Long airplane rides are problematic. I always use earplugs on airplane rides. However, avoid earplugs that create a tight seal—a sudden change in cabin ear pressure could damage your eardrums. The layered earplugs that are designed to attenuate noise rather than block it are ideal. If you don’t have earplugs, take one of those little cocktail napkins the friendly flight attendant gives you with your drink, tear off a piece, wad it into a ball, and put it loosely in your ear (enough to attenuate, not enough for a tight seal).

Another scary thought: current research shows a potential link between hearing loss and Alzheimer’s. The more hearing loss, the greater the risk. It’s not yet certain what the relationship is, and whether hearing loss leads to Alzheimer’s or vice-versa, but it’s yet another surprising angle on hearing loss.

But Classical Music Is Safe, Right?

No! This isn’t just about rock concerts. Orchestra members are not only subject to sounds that can reach and even exceed 100 dB, but the amount of time spent rehearsing increases exposure time. This can lead to more hearing damage than that associated with rock musicians and DJs. The bottom line is that loud music is loud music, whether it’s Wagner or the Who. So,

Here’s What to Do

Your goal from this point on should be to preserve the hearing you have. After downloading your sound level meter app (or even better, buying a pro sound level meter), make an appointment with an audiologist and have your hearing tested. If music has been your living, you may be shocked by the results—but you need to establish a baseline and know the reality of your situation. It may also be possible to identify issues that if caught early enough, can prevent further hearing loss. If you’re reluctant to visit an audiologist, remember this: Your career depends on it.

Saying “but the music doesn’t sound right in the studio unless I monitor at loud levels” doesn’t cut it. Because of the Fletcher-Munson curve, you’ll hear more treble and bass at higher levels. So, boost the bass and treble to compensate for monitoring at low volumes. This will help the music sound more alive.
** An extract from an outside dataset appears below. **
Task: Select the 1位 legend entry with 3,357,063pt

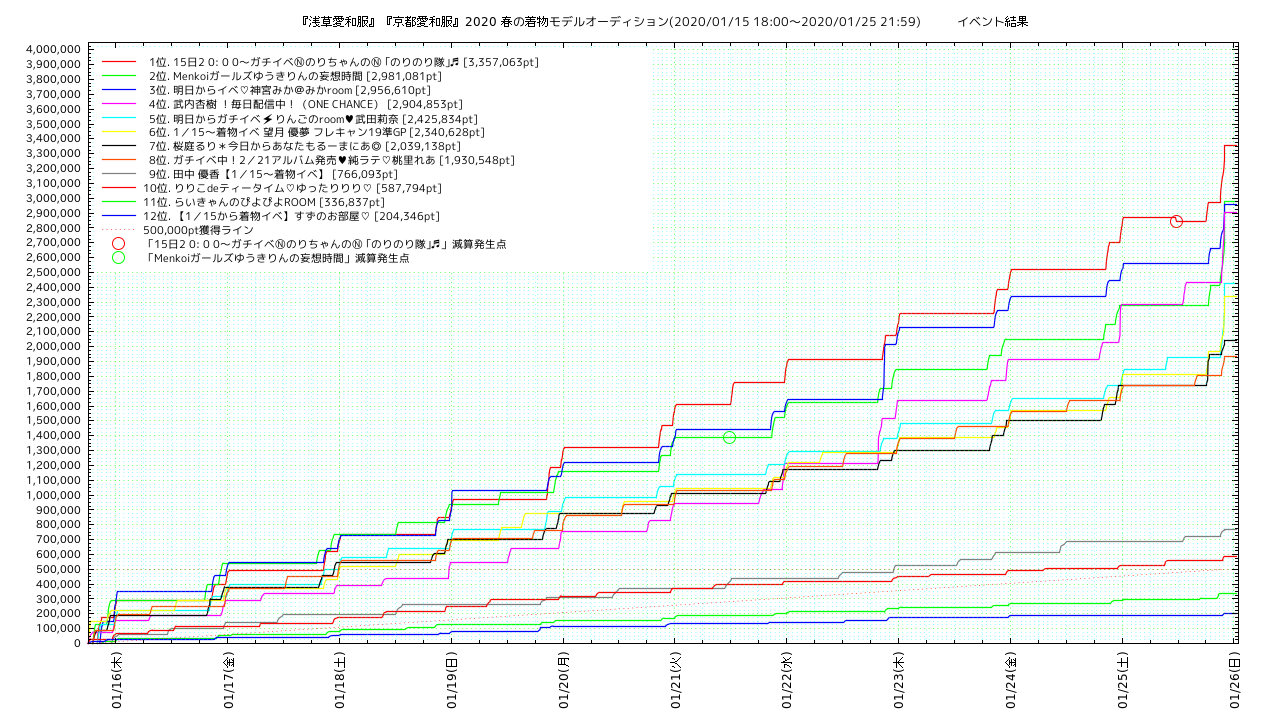Action: [343, 62]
I’m fortunate, because I’ve been a lifelong fanatic about my hearing. When I walk around cities, I have a pair of foam earplugs with me. When a siren goes by, I cover my ears. Back in the day, I always stuck cotton in my ears onstage. Now we have much better options—designer earplugs that attenuate sound without killing the frequency response, and of course, in-ear monitors. If you use IEMs properly—and unfortunately for some people who don’t know better, that’s a big if—they have the potential to protect your hearing.

It’s not macho to expose yourself to loud sounds without protection. It’s stupid. And you’re not stupid, because if you’ve read this far, you’re interested in protecting your hearing. So, take care of your ears—and then they can take care of your career.